The starkly elegant Helen Hills Hills Chapel may look like a white beacon on the hill, but in recent years fewer and fewer students have been heeding its call to attend religious services. In a campus survey this year, some 40 percent of first-year students claimed no religious affiliation at all, and weekly Protestant and Catholic services at the chapel have been attracting only a handful of students.

Members of Spirituality in Action include, from left to right, Anna Culver ’11, Alicen Roberts ’12, Rachel Ravina ’12, Nathalie Ais ’10, Ilana Alazzeh ’10, Dean Jennifer Walters, Jeanne Stranzl ’11, Elizabeth Booher ’12, and Rebecca Narum ’13.

Still, the chapel is a busy place, supporting numerous faith-oriented student organizations that continue to flourish—including Christian, Jewish, and Muslim groups, as well as the interfaith Spirituality in Action, the Free Thinkers, and the Association of Smith Pagans.
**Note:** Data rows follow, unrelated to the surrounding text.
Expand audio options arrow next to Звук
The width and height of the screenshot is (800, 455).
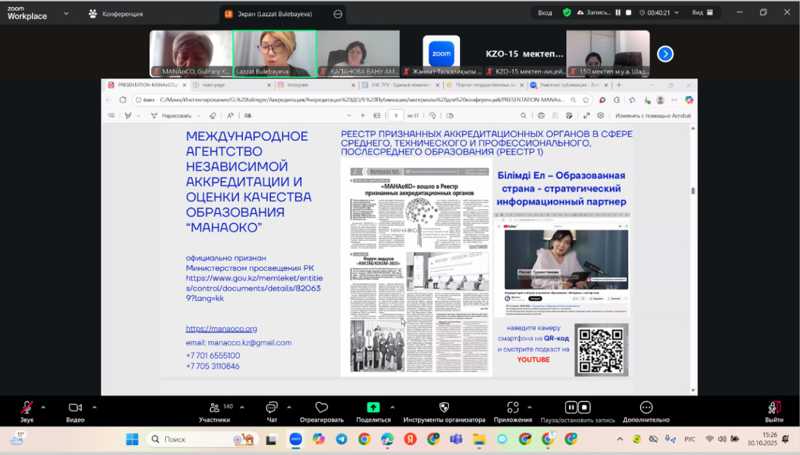44,407
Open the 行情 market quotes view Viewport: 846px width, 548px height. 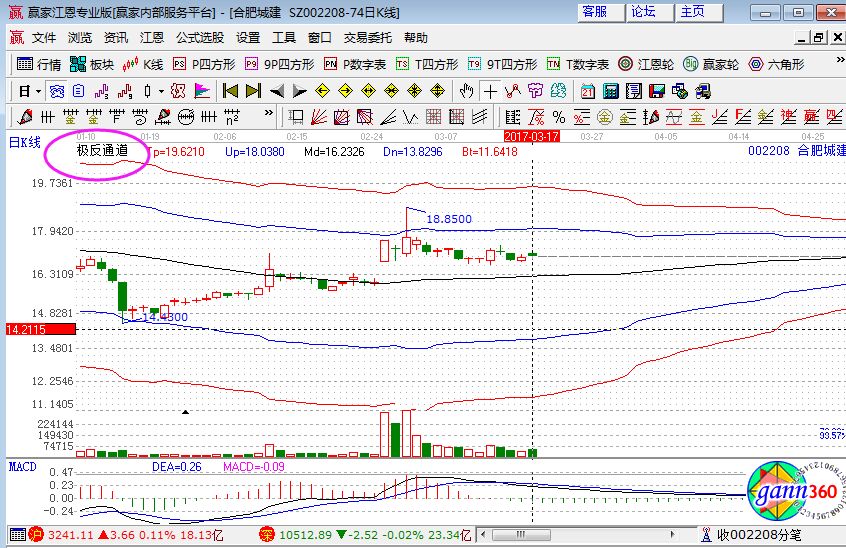pos(40,64)
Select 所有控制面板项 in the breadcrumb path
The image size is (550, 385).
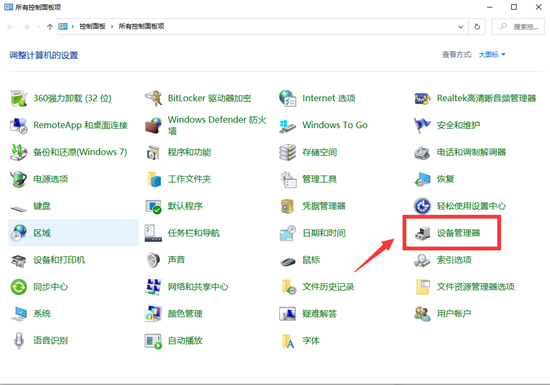click(x=141, y=26)
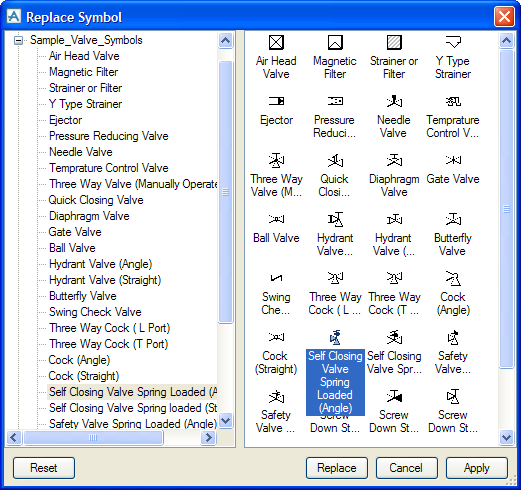521x490 pixels.
Task: Pick the Diaphragm Valve symbol thumbnail
Action: coord(394,160)
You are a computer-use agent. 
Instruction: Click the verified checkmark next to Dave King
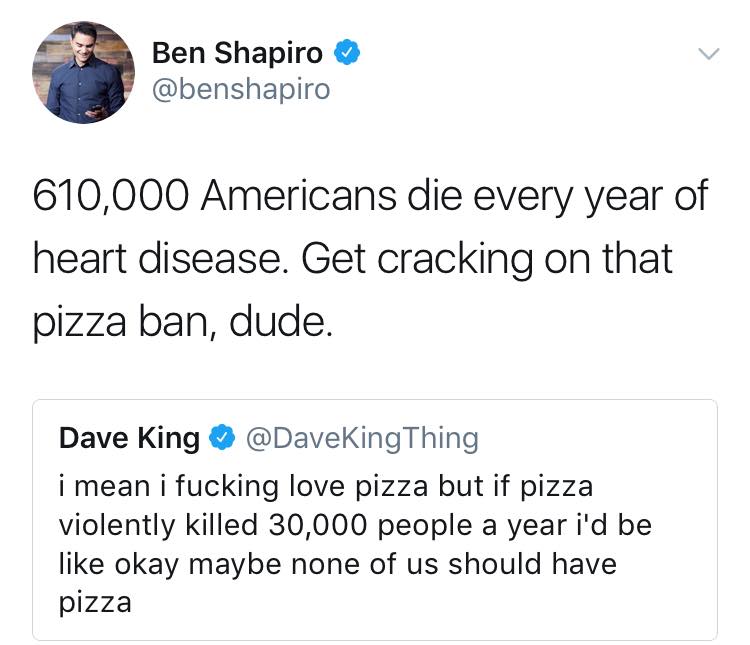[x=221, y=437]
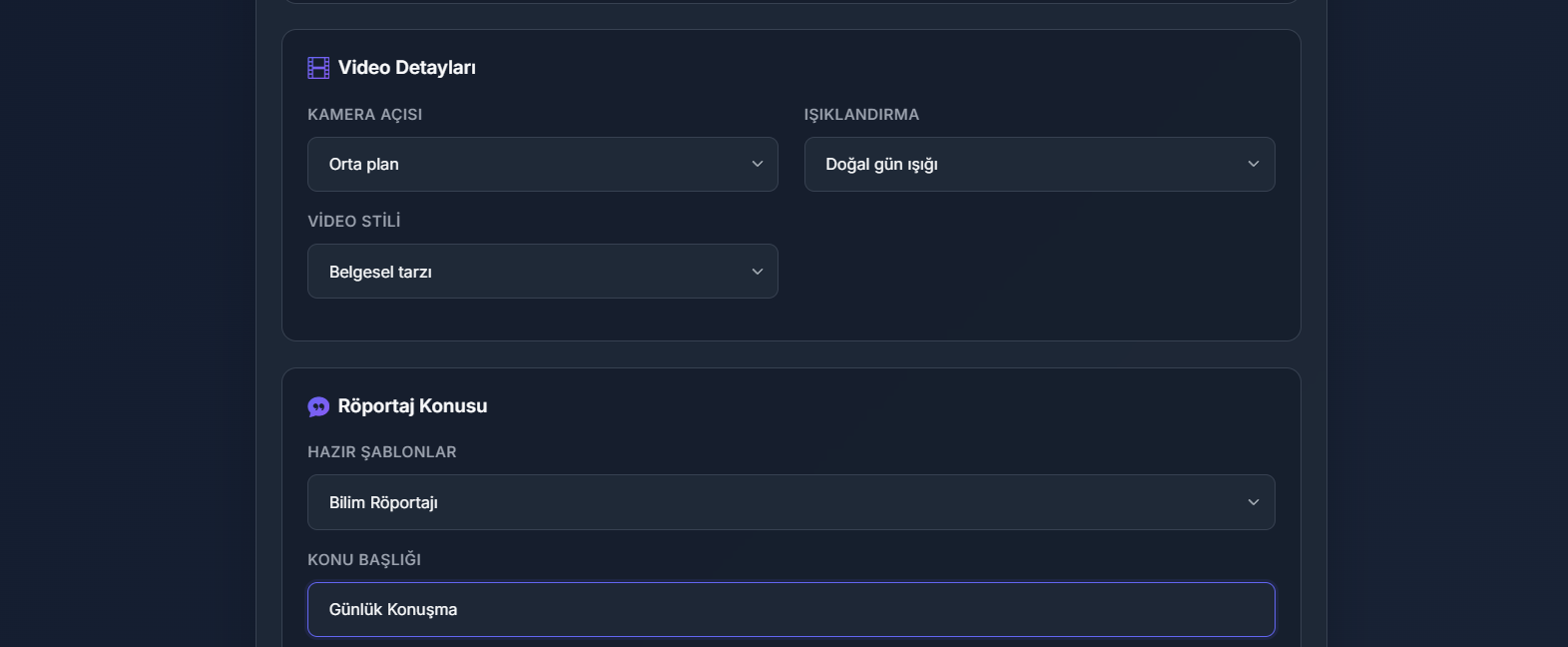Click the Video Detayları section heading
The height and width of the screenshot is (647, 1568).
[407, 68]
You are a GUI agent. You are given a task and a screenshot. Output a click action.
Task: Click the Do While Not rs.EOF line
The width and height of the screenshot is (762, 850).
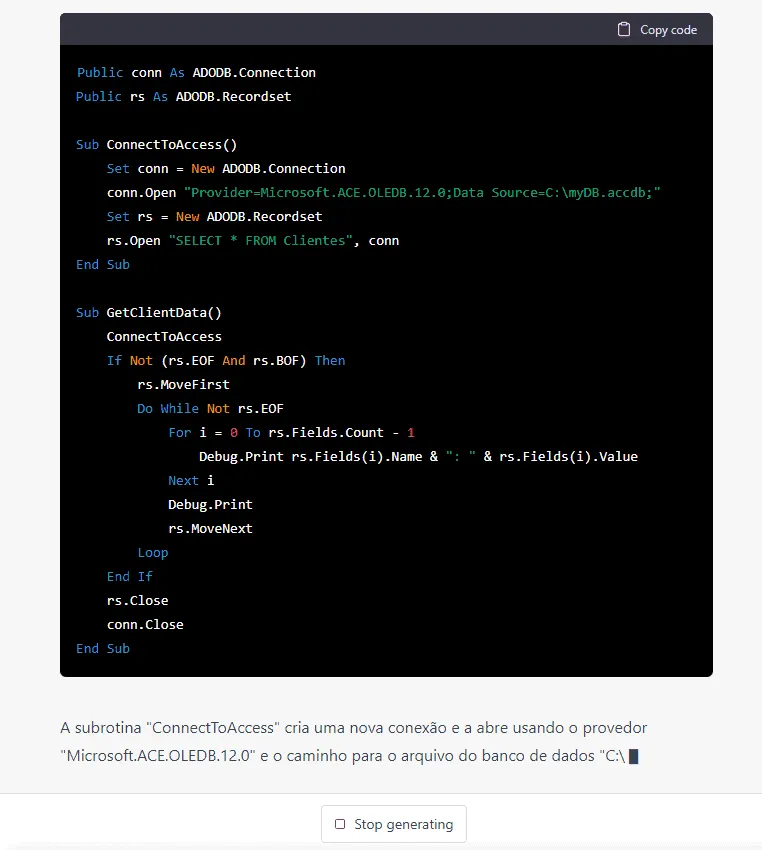[x=211, y=409]
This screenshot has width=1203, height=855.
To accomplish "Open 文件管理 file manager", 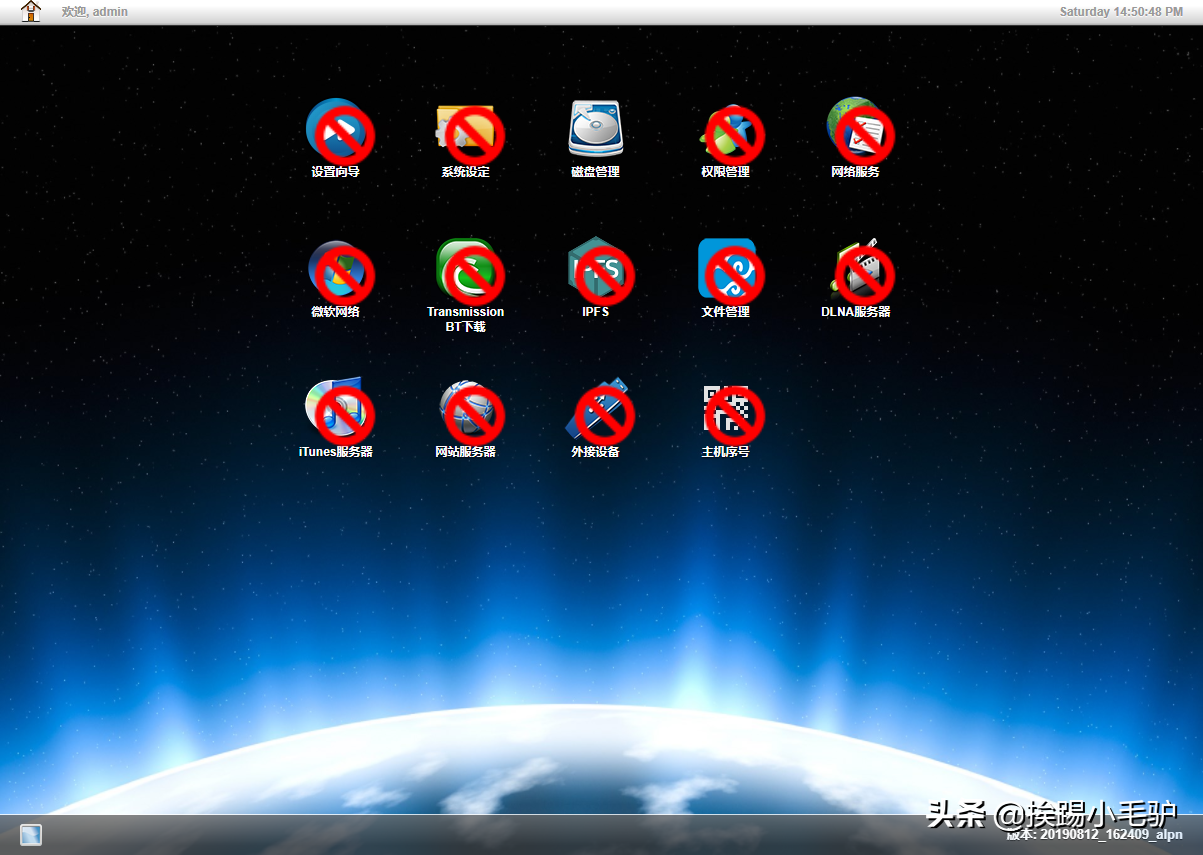I will [x=726, y=270].
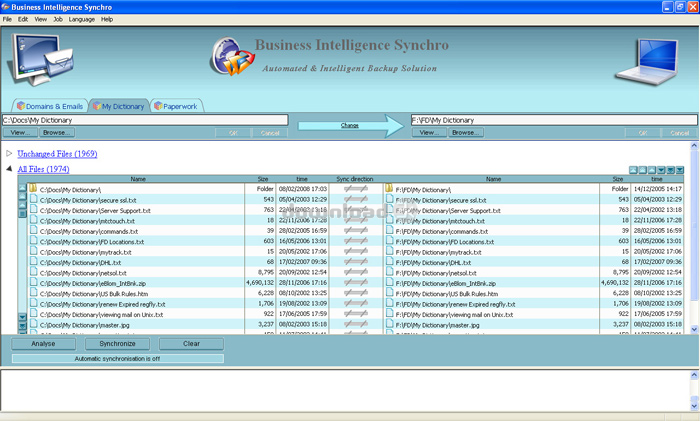Click the file icon beside left eBlom_IntBnk.zip

[33, 283]
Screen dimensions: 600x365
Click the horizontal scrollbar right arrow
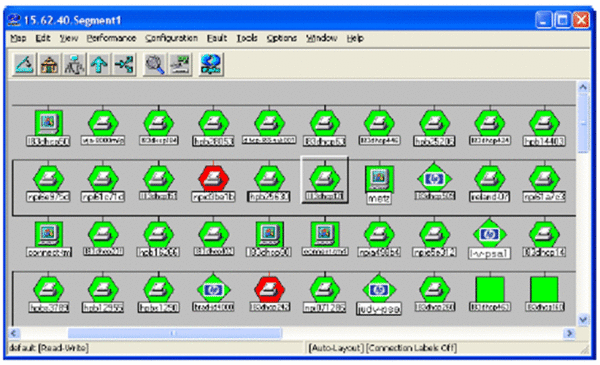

It was in this context last year that President Carol Christ, looking for ways to cut $22 million from the college budget, announced that at the end of this academic year the college would cut the positions of all three chaplains, who serve the Jewish, Protestant, and Catholic communities. In their place, the chapel would develop programs to meet a diverse student body’s changing needs.

“Given the demographic and behavior changes of students, it made sense to radically change the program rather than to cut back the chaplain positions even further,” said Dean of Religious Life Jennifer Walters, noting that the chaplains had already been splitting their time between Smith and Amherst College. “The college has to go in a new direction because students are going in a new direction.”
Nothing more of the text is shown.